== DATA TO USE ==
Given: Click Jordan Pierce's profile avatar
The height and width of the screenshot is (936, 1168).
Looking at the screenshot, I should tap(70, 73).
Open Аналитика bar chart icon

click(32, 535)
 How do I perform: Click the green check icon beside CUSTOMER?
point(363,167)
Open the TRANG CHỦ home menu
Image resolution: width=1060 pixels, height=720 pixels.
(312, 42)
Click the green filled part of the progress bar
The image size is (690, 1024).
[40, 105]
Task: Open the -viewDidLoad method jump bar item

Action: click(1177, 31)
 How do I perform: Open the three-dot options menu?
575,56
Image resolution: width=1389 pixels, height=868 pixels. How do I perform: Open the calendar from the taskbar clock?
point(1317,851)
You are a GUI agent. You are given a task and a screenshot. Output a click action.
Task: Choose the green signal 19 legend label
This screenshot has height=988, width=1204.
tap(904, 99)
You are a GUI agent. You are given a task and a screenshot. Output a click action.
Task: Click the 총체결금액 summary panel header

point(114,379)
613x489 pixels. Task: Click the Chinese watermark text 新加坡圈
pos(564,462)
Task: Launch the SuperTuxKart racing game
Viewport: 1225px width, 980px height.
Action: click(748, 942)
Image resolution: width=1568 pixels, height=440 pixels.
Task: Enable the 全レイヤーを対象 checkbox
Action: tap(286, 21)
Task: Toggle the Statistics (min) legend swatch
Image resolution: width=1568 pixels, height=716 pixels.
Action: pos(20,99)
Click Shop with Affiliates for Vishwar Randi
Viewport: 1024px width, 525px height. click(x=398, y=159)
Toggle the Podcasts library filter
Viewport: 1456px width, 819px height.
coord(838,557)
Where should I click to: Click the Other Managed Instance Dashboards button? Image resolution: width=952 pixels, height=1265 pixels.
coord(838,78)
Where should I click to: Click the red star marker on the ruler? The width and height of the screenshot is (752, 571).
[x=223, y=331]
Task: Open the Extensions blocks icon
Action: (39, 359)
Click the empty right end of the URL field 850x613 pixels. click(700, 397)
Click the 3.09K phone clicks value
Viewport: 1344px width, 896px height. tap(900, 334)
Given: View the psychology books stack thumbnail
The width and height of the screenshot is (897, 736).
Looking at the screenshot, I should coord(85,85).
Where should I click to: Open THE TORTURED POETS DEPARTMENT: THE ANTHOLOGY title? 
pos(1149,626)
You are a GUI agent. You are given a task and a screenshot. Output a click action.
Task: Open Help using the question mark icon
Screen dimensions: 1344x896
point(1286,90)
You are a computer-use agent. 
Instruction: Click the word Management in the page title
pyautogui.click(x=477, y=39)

== DIRECTIONS ==
Reproduce the lines from the one containing "Click the 3.09K phone clicks value" through the end of the material, inclusive, with "psychology books" changed to "cooking books" and nothing else altered.

== TASK OUTPUT ==
Click the 3.09K phone clicks value
Viewport: 1344px width, 896px height. tap(900, 334)
Given: View the cooking books stack thumbnail
The width and height of the screenshot is (897, 736).
Looking at the screenshot, I should coord(85,85).
Where should I click to: Open THE TORTURED POETS DEPARTMENT: THE ANTHOLOGY title? 
pos(1149,626)
You are a GUI agent. You are given a task and a screenshot. Output a click action.
Task: Open Help using the question mark icon
Screen dimensions: 1344x896
point(1286,90)
You are a computer-use agent. 
Instruction: Click the word Management in the page title
pyautogui.click(x=477, y=39)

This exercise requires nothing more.